Texte proposé:
● ● ● ● ●
C’est avec une certaine nostalgie que j’écris ce papier : j’ai été ami avec Pierre Barbier dans les dernières années de sa vie. Il avait fondé la maison d’édition Praga Digitals à laquelle j’avais collaboré en créant son site web. Je me souviens des heures passées à Saint-Cloud à travailler sur des disques, à entendre son immense culture de la musique et des interprètes slaves, tout en écoutant des enregistrements sur sa fabuleuse chaîne hi-fi. Après bien des écoutes et des mises de côté pour des raisons de qualité sonore, il avait bien voulu éditer deux concerts de mes archives Rafael Kubelík : Das klagende Lied et Die Ideale.
La bonne nouvelle est que le fonds vient d’être racheté par l’éditeur Little Tribeca et que le catalogue de 400 références sera progressivement disponible sur les plateformes. Pierre Barbier avait d’abord édité des bandes en provenance principalement de la République tchèque avant de se lancer dans l’enregistrement et le management d’ensembles tchèques de musique de chambre. Parmi eux, le plus célèbre : le Quatuor Pražák. Que de magnifiques concerts ils ont pu donner et c’était un plaisir d’aller les saluer en coulisse, tous aussi sympathiques les uns que les autres. Malheureusement, la vie d’un quatuor à cordes n’est pas un long fleuve tranquille et le quatuor Pražák a connu de nombreux remplacements, depuis celui de son fondateur le violoncelliste Josef Pražák. Ci-dessous les différentes formations du quatuor depuis :
Ainsi, le 1er violon Václav Remeš, atteint de dystonie, fut remplacé par Pavel Hůla, le 1er violon du Quatuor Kocian, lequel venait de se dissoudre. J’eus l’occasion de rencontrer Pavel Hůla (interview) qui me disait vouloir continuer son activité au sein du quatuor aussi longtemps que possible : il dut se retirer l’année d’après pour raison de santé… Il ne reste plus de la formation des ‘grandes années’ que le magnifique altiste Josef Klusoň.
● ● ● ● ●
Données enregistrées:
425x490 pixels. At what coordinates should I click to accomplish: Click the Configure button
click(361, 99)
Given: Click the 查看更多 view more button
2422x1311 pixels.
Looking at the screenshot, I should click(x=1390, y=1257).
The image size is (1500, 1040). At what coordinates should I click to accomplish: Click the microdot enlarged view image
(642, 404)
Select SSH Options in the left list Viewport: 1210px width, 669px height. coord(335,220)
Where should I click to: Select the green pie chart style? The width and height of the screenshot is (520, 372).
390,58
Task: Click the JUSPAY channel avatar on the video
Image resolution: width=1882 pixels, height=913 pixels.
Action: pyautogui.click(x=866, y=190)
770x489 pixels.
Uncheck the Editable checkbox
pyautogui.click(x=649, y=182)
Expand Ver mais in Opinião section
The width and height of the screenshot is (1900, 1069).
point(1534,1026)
● ● ● ● ●
Objectif de l'exercice: D'après le texte proposé, qui a remplacé le premier violon Václav Remeš au sein du Quatuor Pražák ? Les données enregistrées forment un matériel distinct du texte proposé.

Réponse rédigée: Václav Remeš a été remplacé par Pavel Hůla, le premier violon du Quatuor Kocian.